Qualcomm Will Sell Meta a Server CPU — Your Inference Cost Floor Just Moved

Qualcomm unveiled its first data center chips and signed Meta as the launch customer for a server CPU shipping in 2028. The Nvidia-GPU/x86 duopoly that has defined data center compute is cracking toward custom silicon and ARM-class cores. If you’re building on a model API, this is not chip trivia — it’s the floor under your inference cost.

What Happened

On June 24, 2026, Qualcomm rolled out its first data center silicon. Two pieces matter. One is the Dragonfly C1000, a server CPU built on Qualcomm’s own Oryon cores — 250-plus of them, clocking above 5 GHz, with a claimed 2x-plus performance-per-watt over existing benchmarks. The other is the Dragonfly AI300, an inference-focused accelerator the company says delivers 4x to 8x better performance-per-watt than existing GPU-based architectures. Both reach commercial availability in 2028, and Meta will start deploying the CPU across its server fleet in the second half of that year. Zuckerberg himself endorsed it, saying Meta is “excited to continue partnering with Qualcomm as they design the next generation of CPUs.”

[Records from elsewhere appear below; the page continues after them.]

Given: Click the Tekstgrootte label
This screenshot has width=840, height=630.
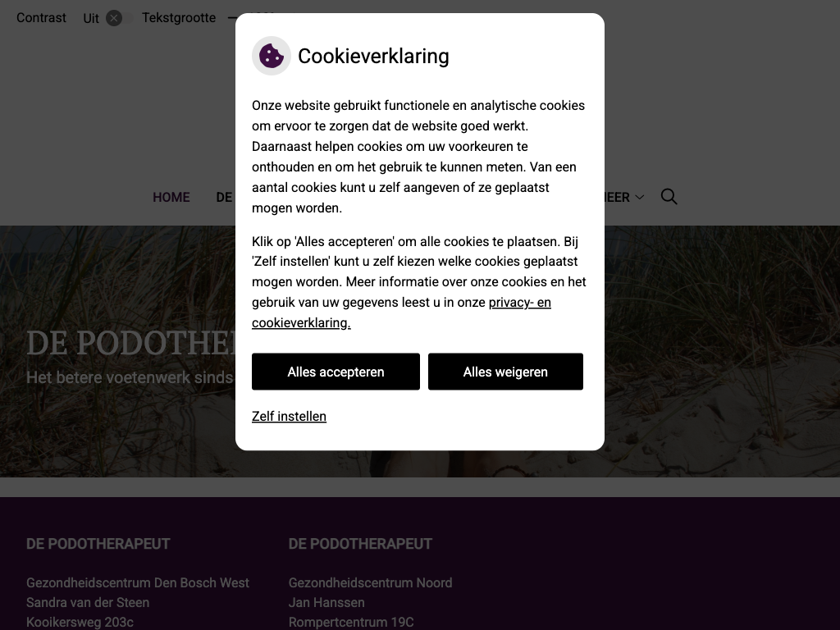Looking at the screenshot, I should [x=179, y=18].
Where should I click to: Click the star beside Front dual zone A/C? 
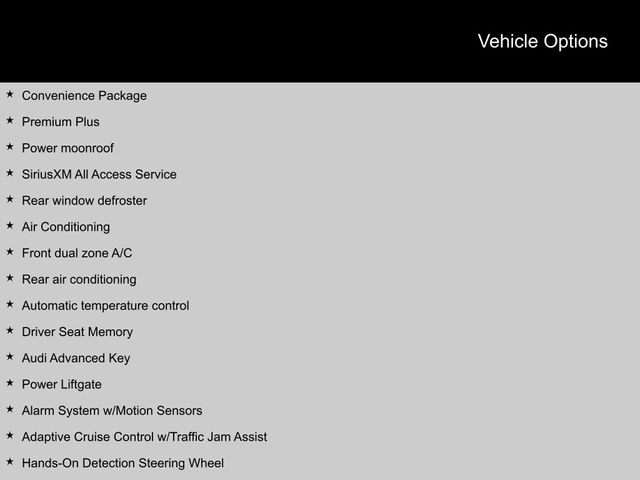coord(9,252)
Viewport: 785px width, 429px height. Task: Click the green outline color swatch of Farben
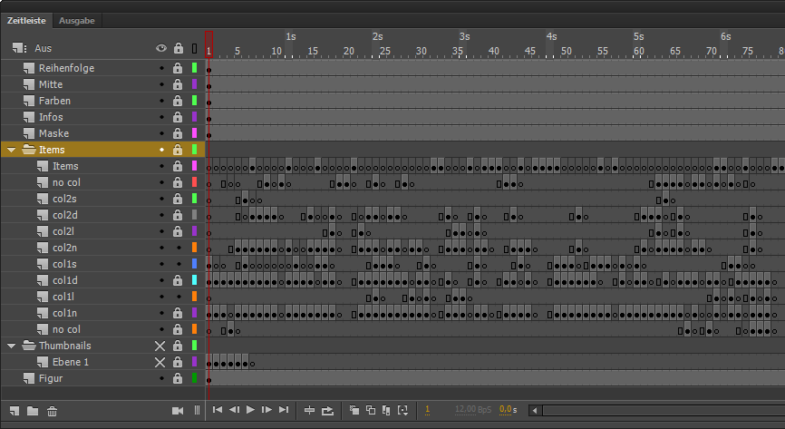click(x=194, y=101)
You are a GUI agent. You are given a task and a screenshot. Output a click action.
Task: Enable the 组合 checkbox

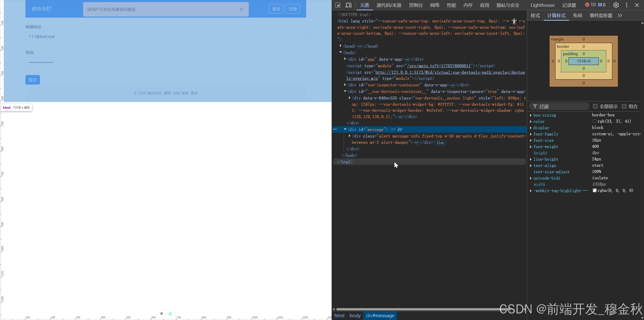tap(624, 106)
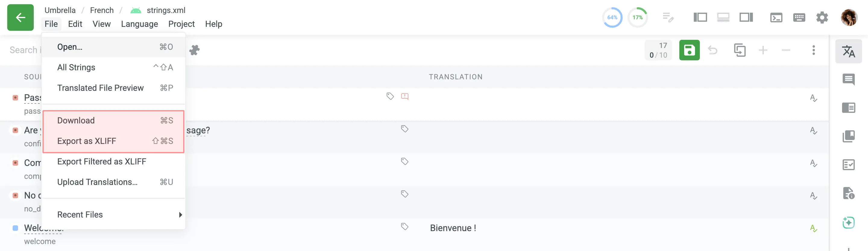Viewport: 868px width, 251px height.
Task: Open the translation panel icon in right sidebar
Action: click(x=848, y=51)
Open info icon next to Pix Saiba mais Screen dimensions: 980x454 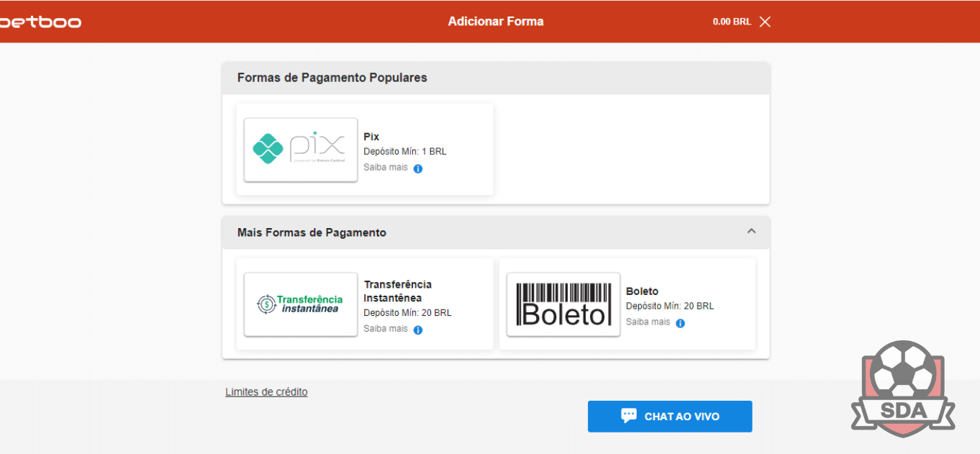(x=418, y=168)
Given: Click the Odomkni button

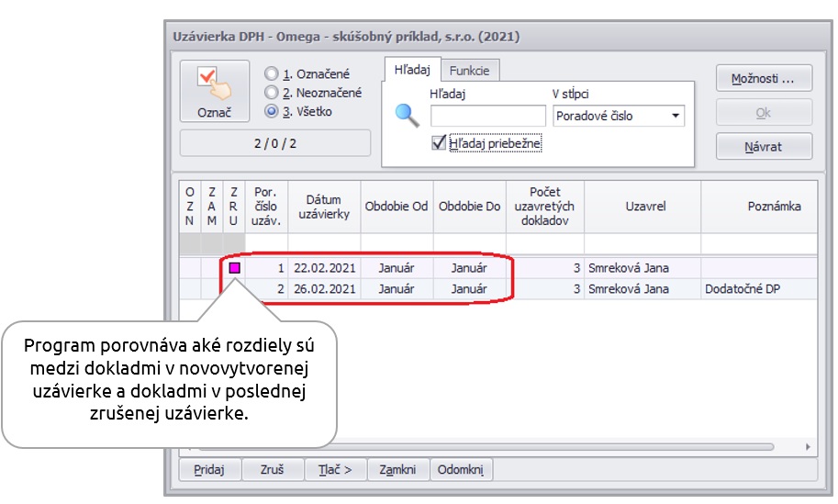Looking at the screenshot, I should (x=461, y=469).
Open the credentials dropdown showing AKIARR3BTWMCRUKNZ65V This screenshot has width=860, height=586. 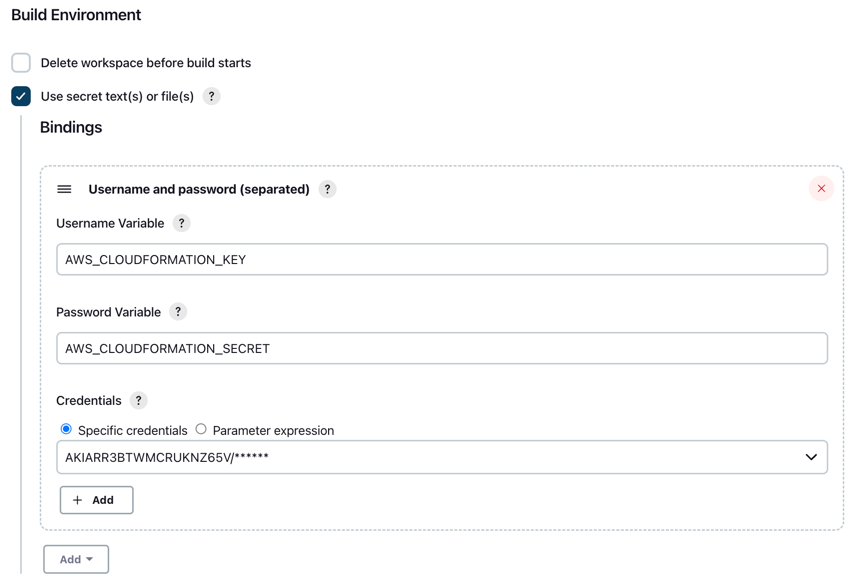tap(442, 457)
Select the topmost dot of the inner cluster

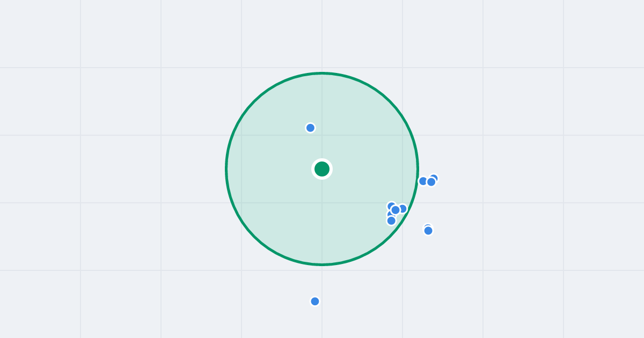391,205
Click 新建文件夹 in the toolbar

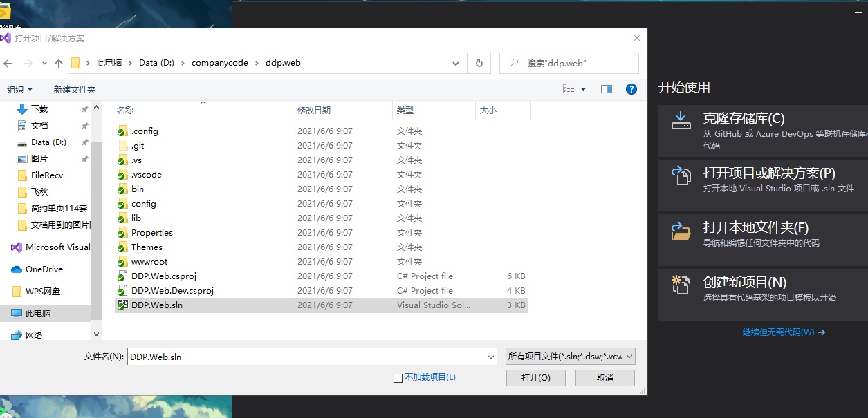tap(75, 90)
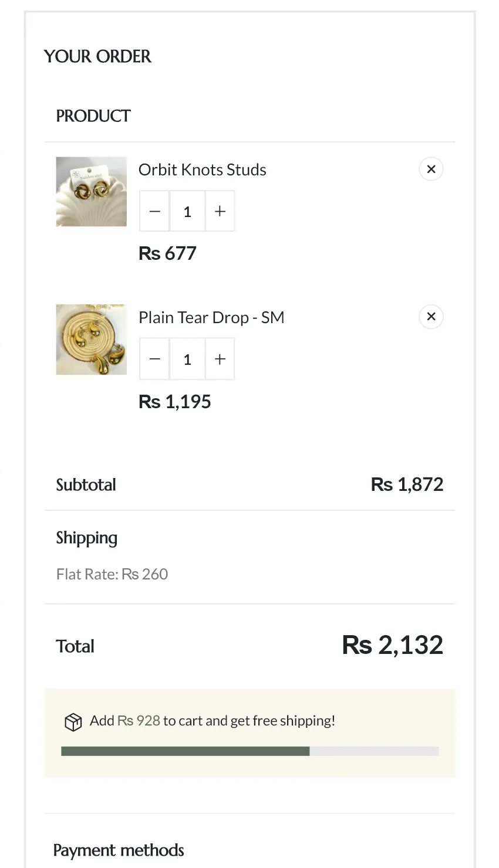Click the Payment methods heading
The width and height of the screenshot is (499, 868).
(119, 850)
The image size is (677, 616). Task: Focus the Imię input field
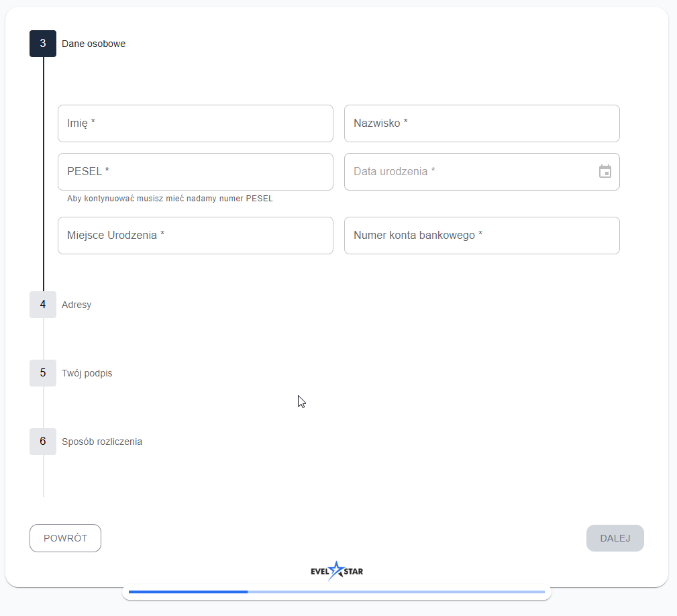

Why this is more than one vendor’s product launch: data center compute has run on two rails for years. Nvidia GPUs handle training and inference; Intel and AMD x86 chips run the server brains around them. Qualcomm bends both at once — a CPU built on cores it grew in mobile rather than x86, and an accelerator aimed at inference instead of Nvidia’s general-purpose GPU. And Qualcomm isn’t alone. Amazon has Graviton CPUs and Trainium training chips, Google has TPUs, and OpenAI just unveiled its own inference chip with Broadcom. Every hyperscaler is moving down the stack, away from the “general-purpose GPU plus x86” default. This is one frame of that shift.

What This Means for Founders

On the surface it reads as a chipmaker turf war. But for a founder building on a model API, the bottom of your cost structure is moving. Inference already eats north of 20% of revenue at many AI-native companies. More kinds of silicon competing to run that inference means downward price pressure over time — good news in the long run. But be cold about timing. Dragonfly ships in 2028. Your cloud bill doesn’t drop tomorrow; this is a trailer for a supply structure that changes in two or three years. The question is how today’s decisions account for it.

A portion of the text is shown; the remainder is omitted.